When the women realized the court would not be moved by tears, they began to change their stories.
They adjusted dates. They minimized roles. They pretended not to recognize faces they surely knew.
And when they were confronted with contradictions, they reacted like people who had never been forced to answer honestly before.
They became angry.
That anger was the clearest evidence of their former power. They had once lived in a world where a raised voice could solve problems. Now the raised voice only made the judge write more notes.
Why the story still matters
It matters because people keep wanting a neat moral:
“Women are kinder.”
“Women are worse.”
“Women are victims too.”
“Women are monsters.”
The truth is harder.
Women in camps like Bergen-Belsen were not a symbol. They were participants in a system designed to dehumanize others. The fact that they were women did not cancel the system’s brutality, and it did not make the system less real.
The most chilling lesson is not that these women were uniquely evil.
It’s that they were human beings who learned, step by step, that cruelty could be rewarded—and then behaved accordingly.
And the most important response is not to turn them into animals.
It is to keep them human in the record—so the record cannot be dismissed as a fairy tale about monsters.
Because monsters are rare.
Human choices are not.
The last time I heard the phrase
Months later, after a long day of testimony, I saw the same British officer in a hallway outside the courtroom. He looked older, like the job had carved a little more off him.
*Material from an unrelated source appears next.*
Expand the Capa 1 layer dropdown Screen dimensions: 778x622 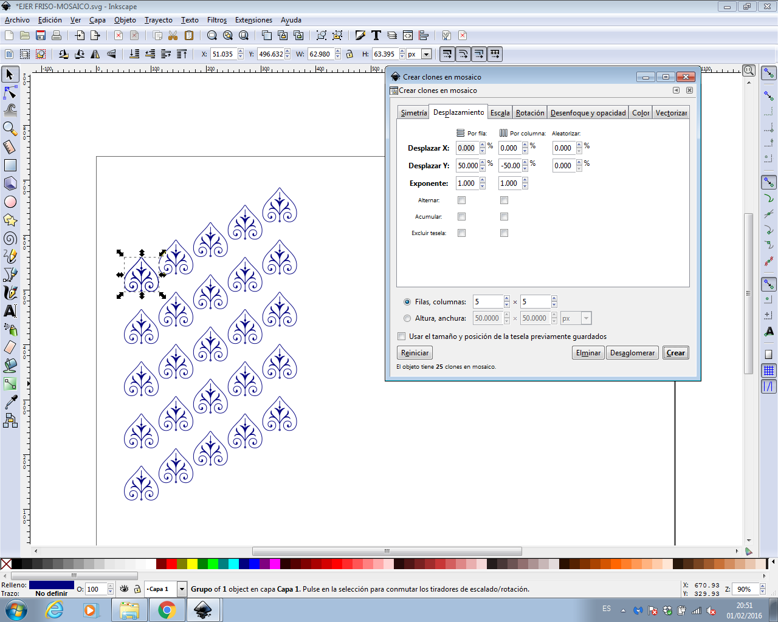181,589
I told him I’d written down his phrase—the one he’d used with the women guards.
He nodded, not smiling.
“Good,” he said. “People will want to turn all of this into something easy.”
“What do you mean?” I asked.
He gestured toward the doors of the courtroom. “They’ll want villains that don’t resemble them. They’ll want stories they can watch from a safe distance.”
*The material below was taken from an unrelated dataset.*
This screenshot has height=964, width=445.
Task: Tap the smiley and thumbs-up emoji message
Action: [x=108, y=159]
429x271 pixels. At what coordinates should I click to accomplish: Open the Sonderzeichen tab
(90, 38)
He paused, then said the last line quietly, almost to himself:
“If you keep them human, you keep the warning.”
I thought of that for a long time.
Because in the end, that’s what the phrase “You’re not animals” really was:
Not compassion.
A warning label for the future.
A refusal to let the world escape into comforting myths.
A demand that we look at what people can do—especially when uniforms, ideology, and permission combine—so we don’t pretend it can’t happen again.
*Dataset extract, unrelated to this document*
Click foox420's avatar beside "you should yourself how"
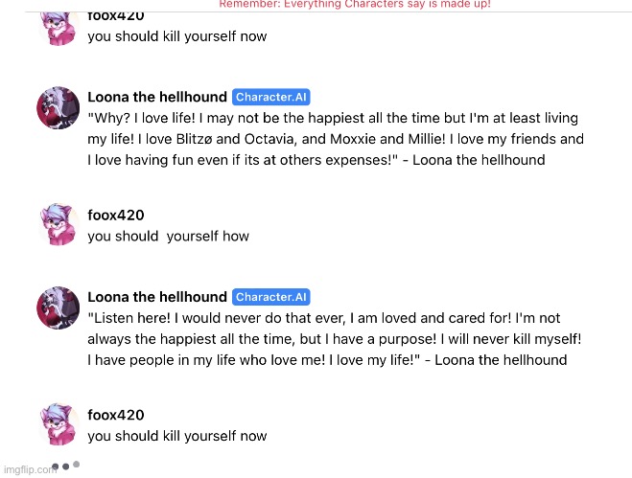This screenshot has height=478, width=632. pos(59,224)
And if that feels like an “untold story,” it’s only because the truth is harder to share than the rumor.
The truth requires us to admit something terrifying:
The worst systems in history weren’t run by creatures from another planet.
They were run by human beings—some of them women—who made choices, day after day.
And human beings can be stopped, judged, and remembered.
That’s the point.
That’s why the microphones stayed on.